> _GIVEN EXERCISE_:
List each line in the material below that contains the string "button". Letter case counts.

> _AVAILABLE RECORDS_:

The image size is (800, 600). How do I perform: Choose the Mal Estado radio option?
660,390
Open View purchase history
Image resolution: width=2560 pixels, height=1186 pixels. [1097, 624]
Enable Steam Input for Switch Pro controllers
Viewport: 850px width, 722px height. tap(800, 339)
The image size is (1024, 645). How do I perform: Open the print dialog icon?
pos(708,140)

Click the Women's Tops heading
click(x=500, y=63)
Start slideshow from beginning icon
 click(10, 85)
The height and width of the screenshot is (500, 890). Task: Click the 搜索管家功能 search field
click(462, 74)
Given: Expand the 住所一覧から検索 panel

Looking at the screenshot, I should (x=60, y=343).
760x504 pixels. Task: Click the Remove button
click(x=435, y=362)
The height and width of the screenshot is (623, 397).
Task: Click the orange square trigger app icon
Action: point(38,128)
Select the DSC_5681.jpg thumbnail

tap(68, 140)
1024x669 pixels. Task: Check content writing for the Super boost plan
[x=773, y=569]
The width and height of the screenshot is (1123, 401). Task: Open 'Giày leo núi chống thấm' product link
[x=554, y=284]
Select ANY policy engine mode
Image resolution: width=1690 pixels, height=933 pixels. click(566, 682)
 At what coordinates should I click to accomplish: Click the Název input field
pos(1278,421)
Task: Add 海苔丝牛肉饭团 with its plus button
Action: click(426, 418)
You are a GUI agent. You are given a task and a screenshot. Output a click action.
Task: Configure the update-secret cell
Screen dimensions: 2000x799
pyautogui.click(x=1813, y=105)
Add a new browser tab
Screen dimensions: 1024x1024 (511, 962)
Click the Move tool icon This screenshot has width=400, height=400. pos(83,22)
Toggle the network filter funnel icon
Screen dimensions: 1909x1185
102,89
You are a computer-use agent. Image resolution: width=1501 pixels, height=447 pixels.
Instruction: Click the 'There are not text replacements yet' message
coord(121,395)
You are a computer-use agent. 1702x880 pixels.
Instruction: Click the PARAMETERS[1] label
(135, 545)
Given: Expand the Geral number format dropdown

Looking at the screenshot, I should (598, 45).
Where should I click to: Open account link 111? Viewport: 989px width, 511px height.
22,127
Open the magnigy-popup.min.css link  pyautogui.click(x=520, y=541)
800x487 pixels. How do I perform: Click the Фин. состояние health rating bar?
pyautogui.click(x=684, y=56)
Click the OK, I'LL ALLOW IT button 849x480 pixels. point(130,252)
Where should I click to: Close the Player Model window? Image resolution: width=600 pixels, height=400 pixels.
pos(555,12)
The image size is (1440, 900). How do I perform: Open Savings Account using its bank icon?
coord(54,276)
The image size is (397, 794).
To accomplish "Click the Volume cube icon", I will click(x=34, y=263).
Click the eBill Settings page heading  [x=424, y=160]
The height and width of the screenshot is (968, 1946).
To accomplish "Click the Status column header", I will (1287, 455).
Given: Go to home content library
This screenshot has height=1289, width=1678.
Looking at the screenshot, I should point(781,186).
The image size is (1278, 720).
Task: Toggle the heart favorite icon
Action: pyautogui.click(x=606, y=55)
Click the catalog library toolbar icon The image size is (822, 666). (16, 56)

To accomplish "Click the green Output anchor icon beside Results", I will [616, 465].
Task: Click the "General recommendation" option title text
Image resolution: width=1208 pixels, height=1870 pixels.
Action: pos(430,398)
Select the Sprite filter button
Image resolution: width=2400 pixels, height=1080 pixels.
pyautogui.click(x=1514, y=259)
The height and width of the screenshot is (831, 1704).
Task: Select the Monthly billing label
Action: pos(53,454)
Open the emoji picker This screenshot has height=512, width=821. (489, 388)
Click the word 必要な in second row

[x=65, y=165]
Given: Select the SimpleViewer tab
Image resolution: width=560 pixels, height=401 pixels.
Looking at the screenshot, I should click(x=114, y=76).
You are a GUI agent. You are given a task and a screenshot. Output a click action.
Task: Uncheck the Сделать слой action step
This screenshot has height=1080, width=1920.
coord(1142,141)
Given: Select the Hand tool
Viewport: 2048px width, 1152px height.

> _EXERCISE RESPONSE_:
760x504 pixels. Task: Click the Remove button
Task: Add 海苔丝牛肉饭团 with its plus button
Click the OK, I'LL ALLOW IT button 849x480 pixels. point(130,252)
Select the Sprite filter button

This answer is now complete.